TEXT PROVIDED:
((

The roots of “charlatan” are, perhaps fittingly, a bit obscure. According to the Oxford English Dictionary, it is derived from the Italian “ciarlatano,” meaning “babbler,” thought to be from “ciarla,” to prattle or chat, a word possibly formed in imitation of the sound of someone babbling. Etymologist Hugh Rawson, however, identifies “ciarlatano” as a mutation of “cerretano,” a seller of phony Papal indulgences, taken from the name of the Italian village of Cerretto, which supposedly produced many such con artists.

  1. R Stafford:

    I was reading that the word Charlatan is difficult to find a root language for. Although the word itself does not show up in a Hebrew or Aramaic dictionary, the root words fit right in line with it. Char= worst quality, bad quality (and in slang means shit or excrement)
    Le/la= to (or to the)
    Tan= modern Hebrew for jackal, but in OT is synonymous with any scavenging animal that preys on the weak.

))

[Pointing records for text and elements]

((

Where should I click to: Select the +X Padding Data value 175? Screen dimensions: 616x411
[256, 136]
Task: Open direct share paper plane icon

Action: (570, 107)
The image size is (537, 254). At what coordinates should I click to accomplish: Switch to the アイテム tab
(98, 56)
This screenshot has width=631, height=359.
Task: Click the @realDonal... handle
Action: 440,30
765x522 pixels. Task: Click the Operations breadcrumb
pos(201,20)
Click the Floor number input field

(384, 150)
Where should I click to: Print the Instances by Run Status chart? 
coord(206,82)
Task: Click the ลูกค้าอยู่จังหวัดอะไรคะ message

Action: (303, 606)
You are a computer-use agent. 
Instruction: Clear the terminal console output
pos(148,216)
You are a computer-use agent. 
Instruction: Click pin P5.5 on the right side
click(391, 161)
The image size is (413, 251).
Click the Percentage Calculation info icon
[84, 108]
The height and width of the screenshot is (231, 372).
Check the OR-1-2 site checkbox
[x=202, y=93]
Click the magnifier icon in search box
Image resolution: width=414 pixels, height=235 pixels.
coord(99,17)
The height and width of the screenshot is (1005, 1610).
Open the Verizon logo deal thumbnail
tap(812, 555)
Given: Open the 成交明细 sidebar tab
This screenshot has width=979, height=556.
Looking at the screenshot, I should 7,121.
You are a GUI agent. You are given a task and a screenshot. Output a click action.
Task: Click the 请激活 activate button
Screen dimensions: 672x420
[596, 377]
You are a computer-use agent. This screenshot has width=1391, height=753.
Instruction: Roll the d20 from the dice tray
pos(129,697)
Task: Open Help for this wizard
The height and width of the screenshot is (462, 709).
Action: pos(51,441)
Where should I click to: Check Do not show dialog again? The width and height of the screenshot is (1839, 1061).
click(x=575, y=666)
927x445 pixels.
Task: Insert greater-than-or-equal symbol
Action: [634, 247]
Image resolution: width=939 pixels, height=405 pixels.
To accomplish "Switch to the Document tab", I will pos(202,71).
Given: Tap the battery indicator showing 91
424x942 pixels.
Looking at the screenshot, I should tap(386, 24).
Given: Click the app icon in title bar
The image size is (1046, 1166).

))

PROMPT:
Continue the text on the origins of the word "charlatan," picking up after its final line.

RIGHT ANSWER:
  2. Villainesse:

    I had to chortle when your earliest Italian/Latin definition comes from the cerretano folk of that poor little village. It would have to have been poor if its best source of income was cheating the Church! Anyway, if selling ‘fake indulgences’ is a charlatan act, isn’t selling the real papally endorsed indulgences even more charlatan? I prefer at least a bit of irony from a good charlatan, and if they’re going to sell something worthless, they should at least keep the profit for themselves!

  3. Oscar:

    I think the world must have deep Latin roots. The word charlatan is used in Spanish to describe a person who talks exaggeratedly, without credibility or conceited. The word charla means informal talk or chat in Spanish

  4. Caleb:

    Charlatan means quack in French, that seems like a more likely origin to me.